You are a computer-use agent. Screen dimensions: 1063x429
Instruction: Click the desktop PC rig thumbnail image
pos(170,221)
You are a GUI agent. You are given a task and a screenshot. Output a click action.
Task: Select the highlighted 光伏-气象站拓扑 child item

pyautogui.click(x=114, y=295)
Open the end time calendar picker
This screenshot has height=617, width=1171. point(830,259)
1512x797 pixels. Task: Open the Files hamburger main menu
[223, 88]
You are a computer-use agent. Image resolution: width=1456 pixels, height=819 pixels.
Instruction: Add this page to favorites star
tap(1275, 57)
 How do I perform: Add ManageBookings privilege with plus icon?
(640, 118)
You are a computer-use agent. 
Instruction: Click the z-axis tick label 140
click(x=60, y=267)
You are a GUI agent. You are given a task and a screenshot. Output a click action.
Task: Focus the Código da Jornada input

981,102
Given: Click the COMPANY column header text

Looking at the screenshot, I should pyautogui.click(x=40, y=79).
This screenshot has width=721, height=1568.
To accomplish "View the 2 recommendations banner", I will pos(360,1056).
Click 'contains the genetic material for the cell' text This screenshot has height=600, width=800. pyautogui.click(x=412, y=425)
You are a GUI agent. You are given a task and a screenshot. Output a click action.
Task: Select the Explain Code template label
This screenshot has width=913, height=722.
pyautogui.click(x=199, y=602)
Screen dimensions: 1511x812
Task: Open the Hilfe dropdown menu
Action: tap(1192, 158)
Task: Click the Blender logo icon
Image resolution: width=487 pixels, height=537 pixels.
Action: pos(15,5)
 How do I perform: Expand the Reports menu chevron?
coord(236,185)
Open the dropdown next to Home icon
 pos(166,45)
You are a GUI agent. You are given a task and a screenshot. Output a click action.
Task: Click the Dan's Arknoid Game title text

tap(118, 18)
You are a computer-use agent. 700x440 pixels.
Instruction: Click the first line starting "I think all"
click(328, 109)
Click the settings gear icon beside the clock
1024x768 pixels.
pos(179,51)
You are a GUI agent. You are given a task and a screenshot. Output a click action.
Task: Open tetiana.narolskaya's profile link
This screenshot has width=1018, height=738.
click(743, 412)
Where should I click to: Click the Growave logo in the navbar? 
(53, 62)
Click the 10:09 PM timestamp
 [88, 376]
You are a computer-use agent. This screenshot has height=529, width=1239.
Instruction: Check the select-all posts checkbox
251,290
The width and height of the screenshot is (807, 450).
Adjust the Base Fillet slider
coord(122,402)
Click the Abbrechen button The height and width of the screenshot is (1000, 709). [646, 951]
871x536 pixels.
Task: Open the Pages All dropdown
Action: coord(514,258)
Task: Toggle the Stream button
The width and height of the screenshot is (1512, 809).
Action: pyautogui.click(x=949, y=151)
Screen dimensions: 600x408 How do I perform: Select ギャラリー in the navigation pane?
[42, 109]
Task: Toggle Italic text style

• What you should do: Once more and in full, please write out the listing above exactly.

• Reply to the task:
You are a computer-use agent. Screen dimensions: 1063x429
Instruction: Click the desktop PC rig thumbnail image
pos(170,221)
You are a GUI agent. You are given a task and a screenshot. Output a click action.
Task: Select the highlighted 光伏-气象站拓扑 child item

pyautogui.click(x=114, y=295)
Open the end time calendar picker
This screenshot has height=617, width=1171. point(830,259)
1512x797 pixels. Task: Open the Files hamburger main menu
[223, 88]
You are a computer-use agent. Image resolution: width=1456 pixels, height=819 pixels.
Instruction: Add this page to favorites star
tap(1275, 57)
 How do I perform: Add ManageBookings privilege with plus icon?
(640, 118)
You are a computer-use agent. 
Instruction: Click the z-axis tick label 140
click(x=60, y=267)
You are a GUI agent. You are given a task and a screenshot. Output a click action.
Task: Focus the Código da Jornada input

981,102
Given: Click the COMPANY column header text

Looking at the screenshot, I should pyautogui.click(x=40, y=79).
This screenshot has width=721, height=1568.
To accomplish "View the 2 recommendations banner", I will pos(360,1056).
Click 'contains the genetic material for the cell' text This screenshot has height=600, width=800. pyautogui.click(x=412, y=425)
You are a GUI agent. You are given a task and a screenshot. Output a click action.
Task: Select the Explain Code template label
This screenshot has width=913, height=722.
pyautogui.click(x=199, y=602)
Screen dimensions: 1511x812
Task: Open the Hilfe dropdown menu
Action: tap(1192, 158)
Task: Click the Blender logo icon
Image resolution: width=487 pixels, height=537 pixels.
Action: pos(15,5)
 How do I perform: Expand the Reports menu chevron?
coord(236,185)
Open the dropdown next to Home icon
 pos(166,45)
You are a GUI agent. You are given a task and a screenshot. Output a click action.
Task: Click the Dan's Arknoid Game title text

tap(118, 18)
You are a computer-use agent. 700x440 pixels.
Instruction: Click the first line starting "I think all"
click(328, 109)
Click the settings gear icon beside the clock
1024x768 pixels.
pos(179,51)
You are a GUI agent. You are given a task and a screenshot. Output a click action.
Task: Open tetiana.narolskaya's profile link
This screenshot has width=1018, height=738.
click(743, 412)
Where should I click to: Click the Growave logo in the navbar? 
(53, 62)
Click the 10:09 PM timestamp
 [88, 376]
You are a computer-use agent. This screenshot has height=529, width=1239.
Instruction: Check the select-all posts checkbox
251,290
The width and height of the screenshot is (807, 450).
Adjust the Base Fillet slider
coord(122,402)
Click the Abbrechen button The height and width of the screenshot is (1000, 709). [646, 951]
871x536 pixels.
Task: Open the Pages All dropdown
Action: coord(514,258)
Task: Toggle the Stream button
The width and height of the screenshot is (1512, 809).
Action: pyautogui.click(x=949, y=151)
Screen dimensions: 600x408 How do I perform: Select ギャラリー in the navigation pane?
[42, 109]
Task: Toggle Italic text style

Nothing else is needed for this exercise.